== Bereitgestelltes Material ==

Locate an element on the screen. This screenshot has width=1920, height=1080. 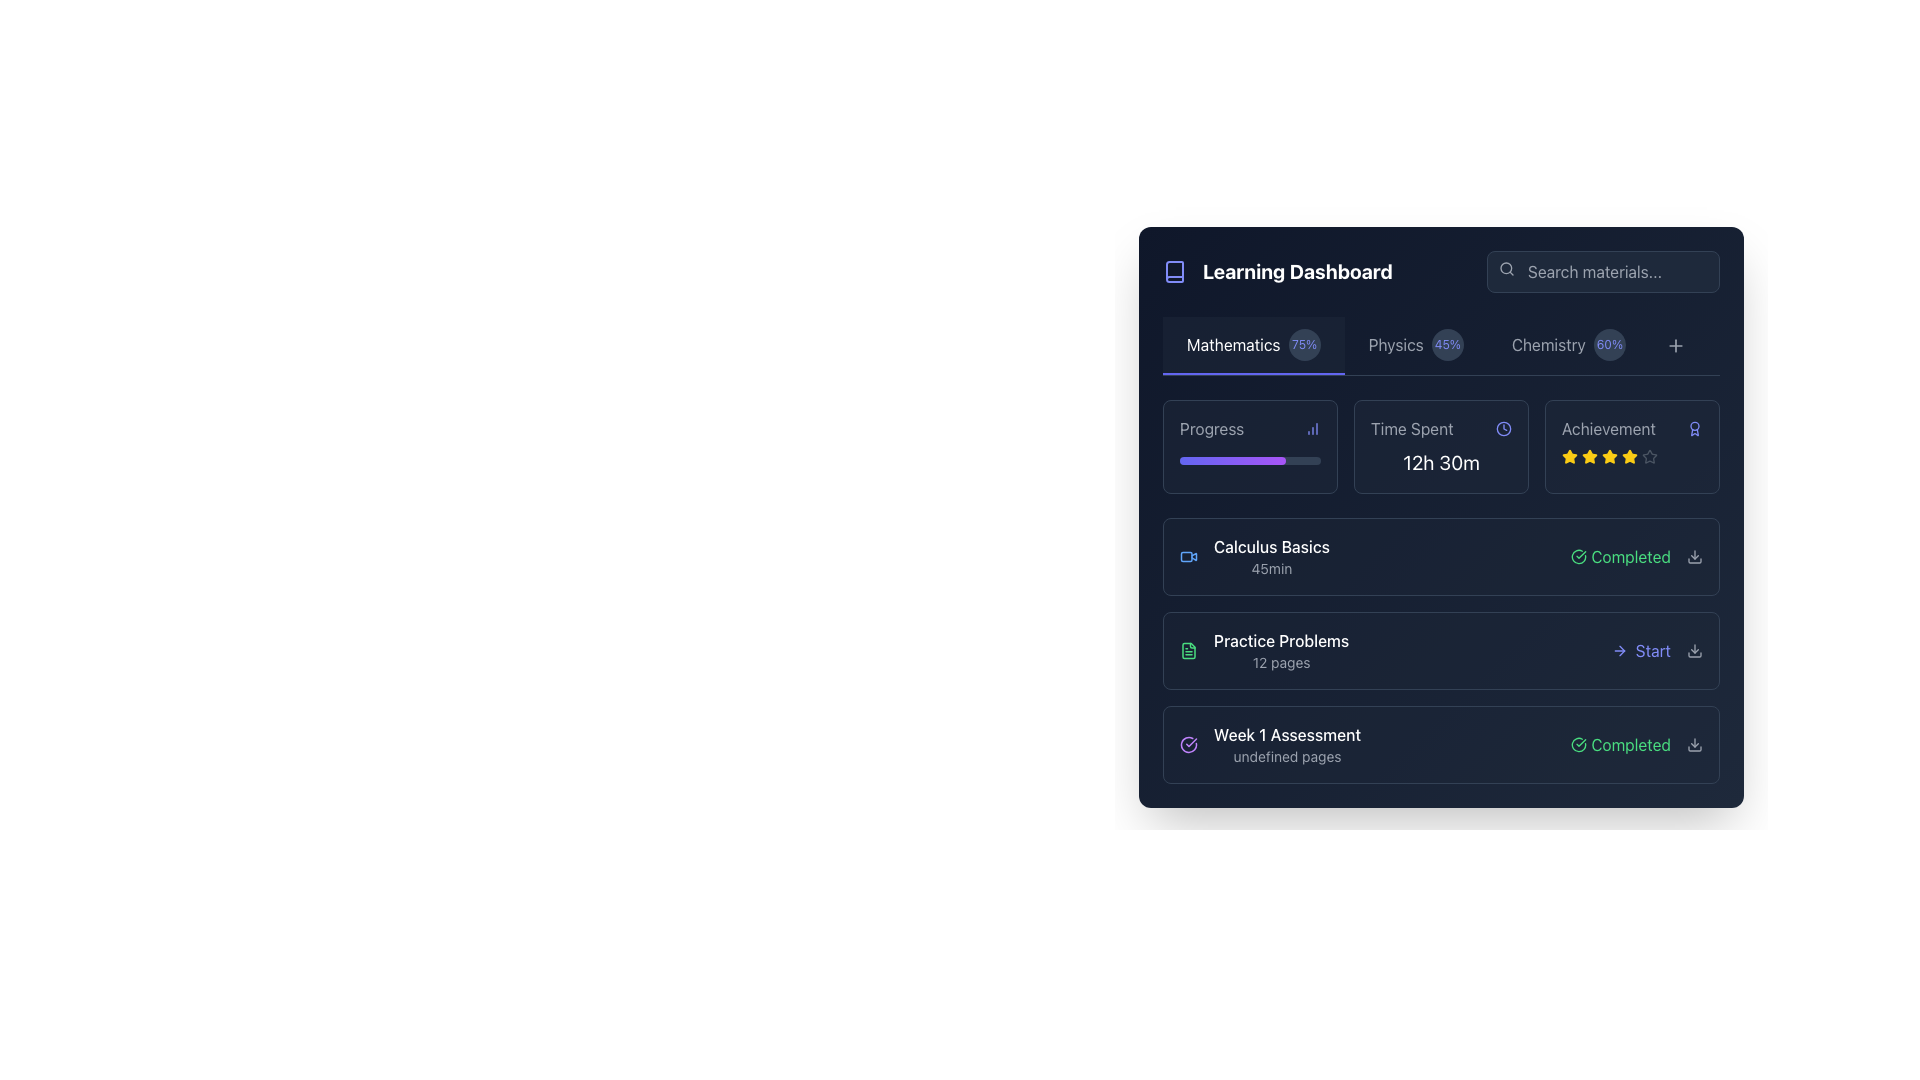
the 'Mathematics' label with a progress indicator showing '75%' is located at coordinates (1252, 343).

===
== Bereitgestelltes Material ==

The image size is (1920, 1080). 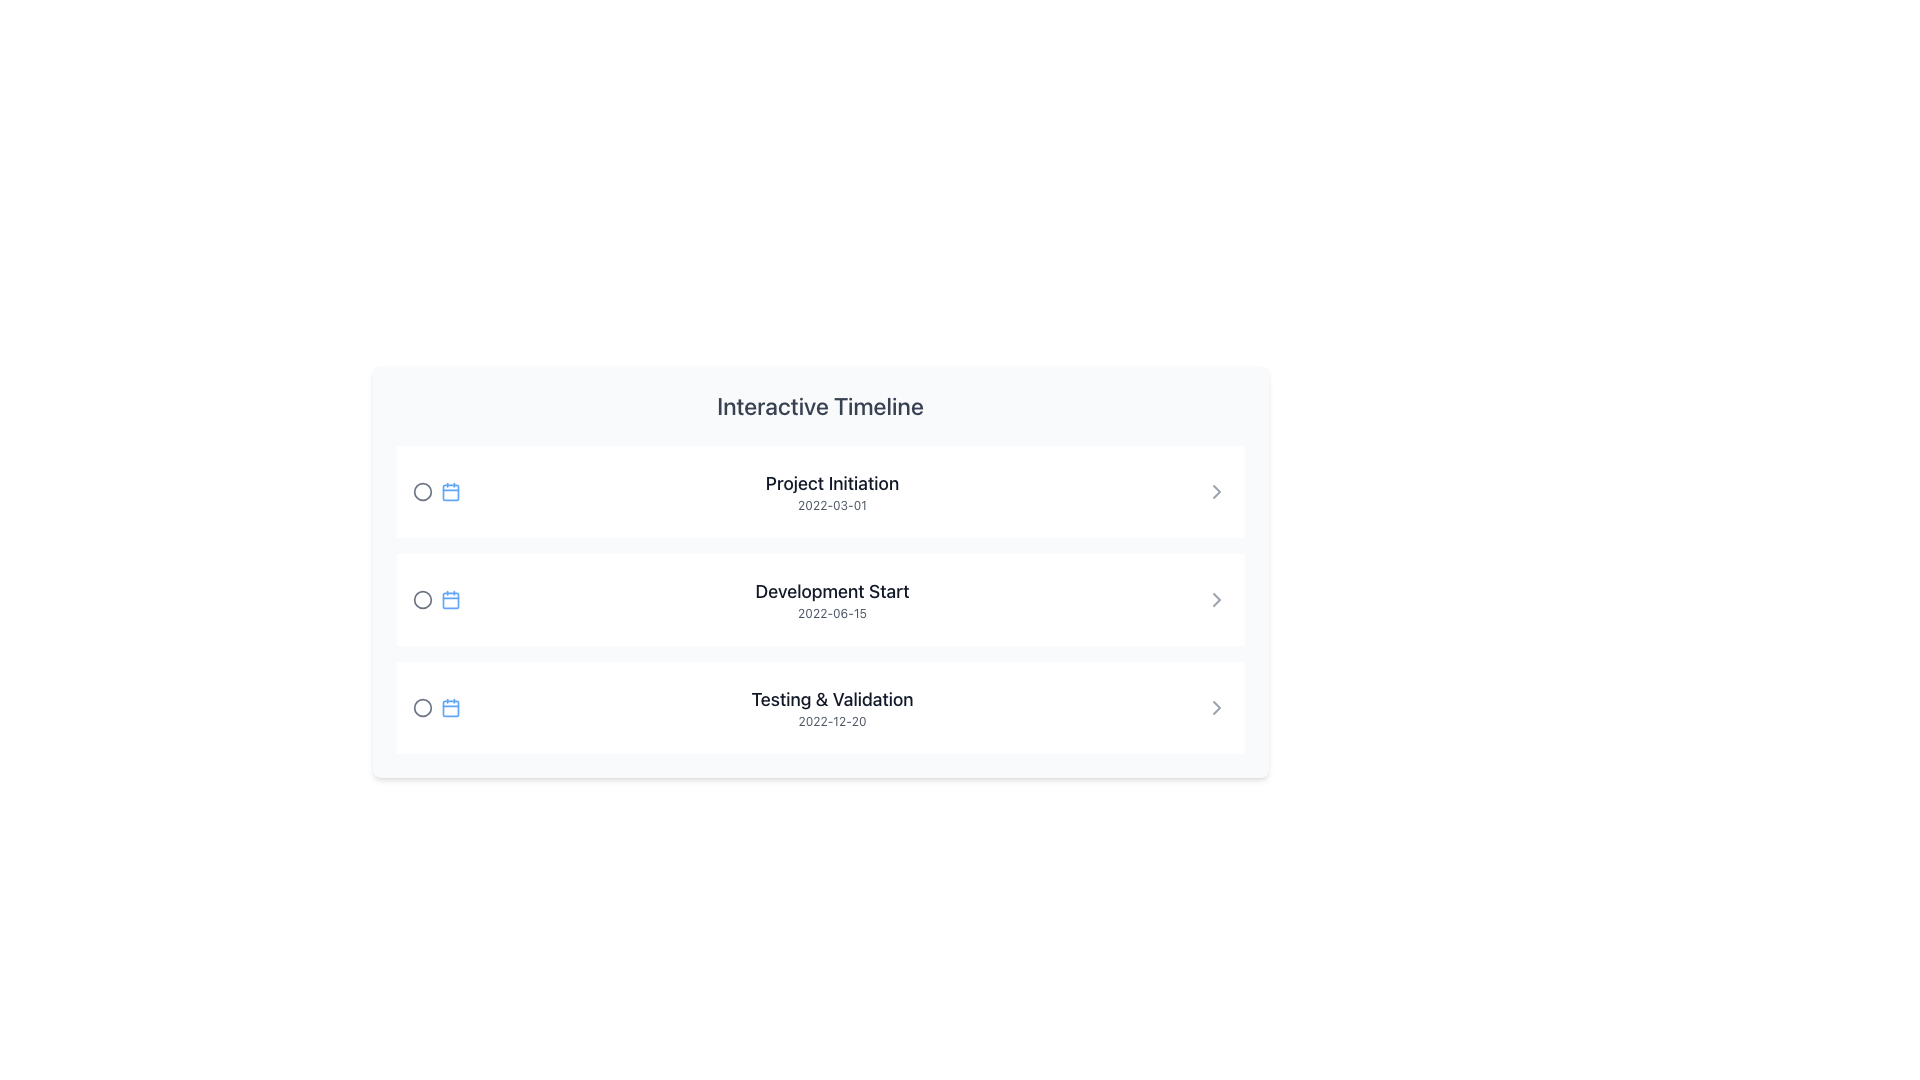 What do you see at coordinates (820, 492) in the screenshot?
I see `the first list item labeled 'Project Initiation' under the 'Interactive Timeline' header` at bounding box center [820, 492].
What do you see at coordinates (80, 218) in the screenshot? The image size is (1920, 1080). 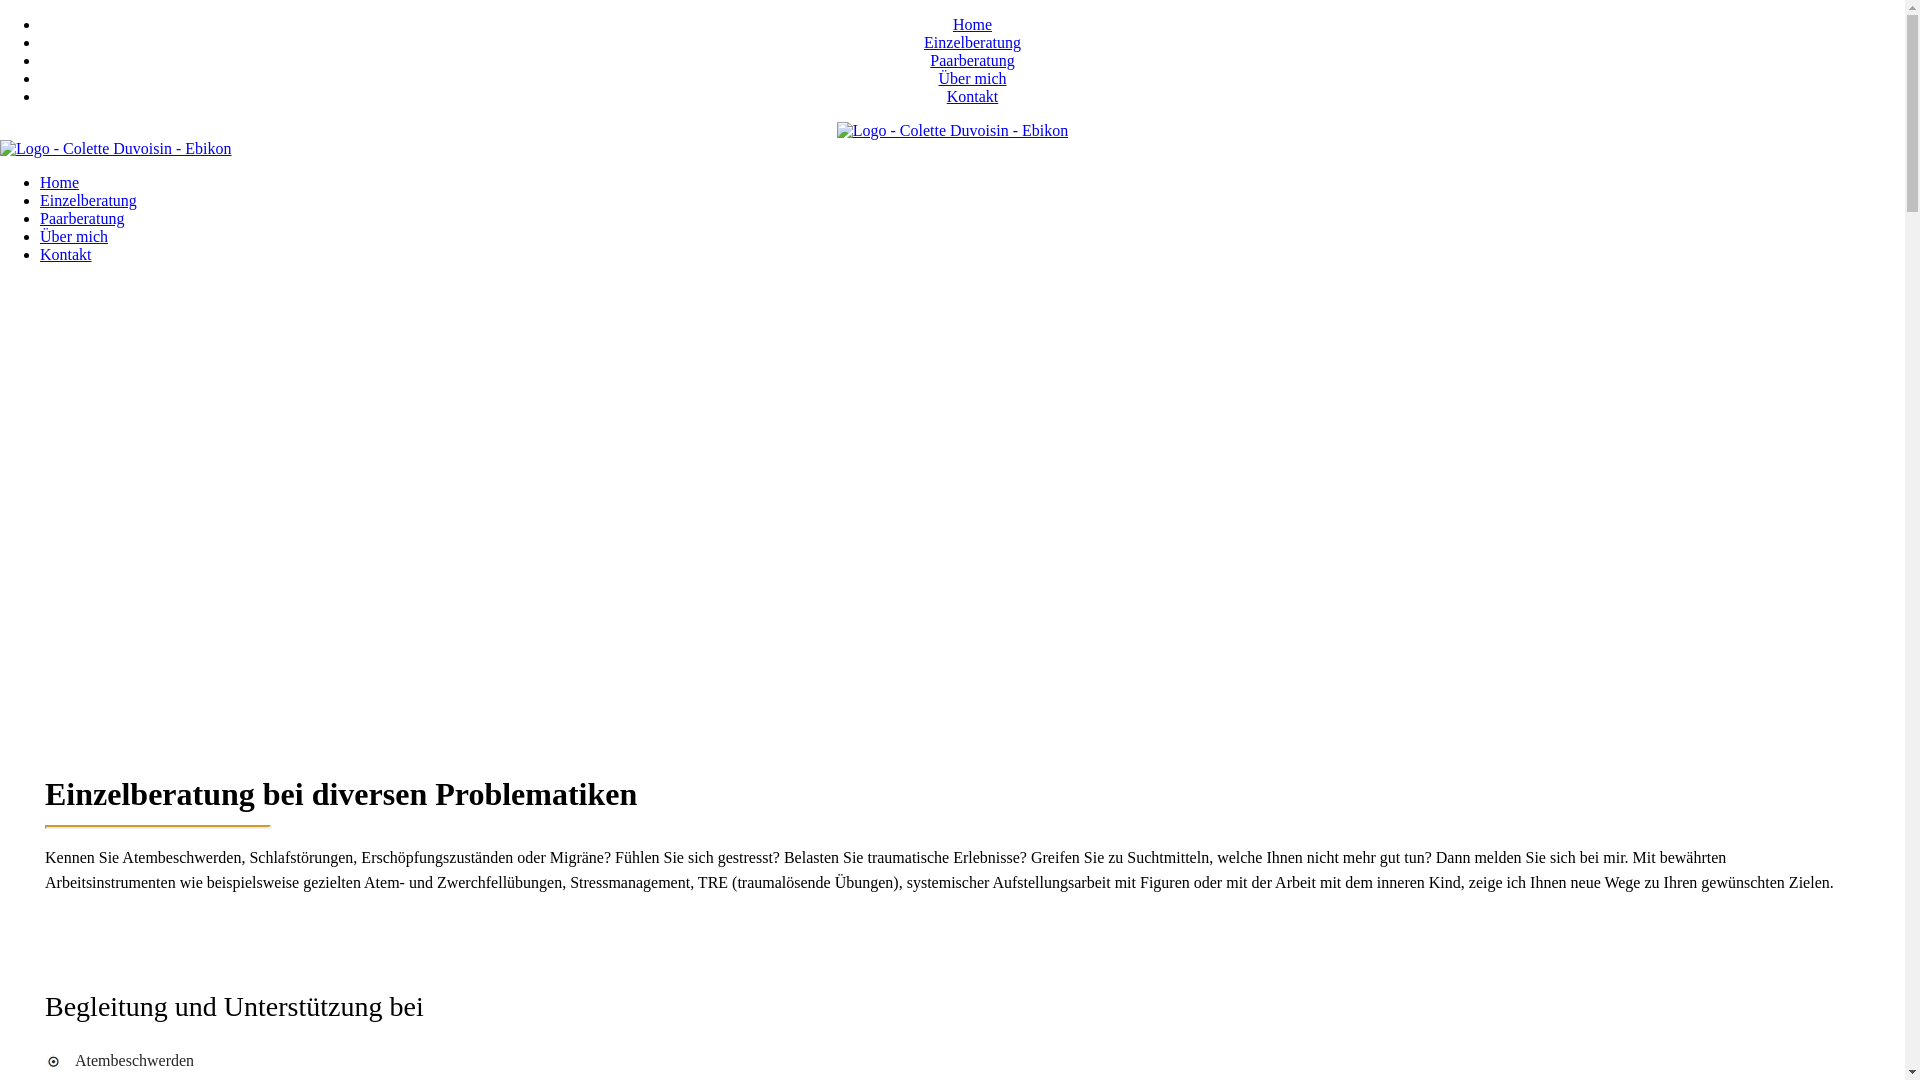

===

*Aufgabenziel:*
Übertragen Sie die Zeilen beginnend mit der Zeile, die „Locate an element“ enthält, und endend mit der Zeile, die „the 'Mathematics' label“ enthält, in eine zweispaltige CSV mit den Spalten „eingabe“ und „ausgabe“, wobei jeder Text mit seiner Antwort eine Datenzeile bildet. Setzen Sie jedes Feld in Anführungszeichen, ersetzen Sie Zeilenumbrüche durch Leerzeichen und lassen Sie die Bilder weg.

*Lösung:*
eingabe,ausgabe
"Locate an element on the screen. This screenshot has width=1920, height=1080.","the 'Mathematics' label with a progress indicator showing '75%' is located at coordinates (1252, 343)."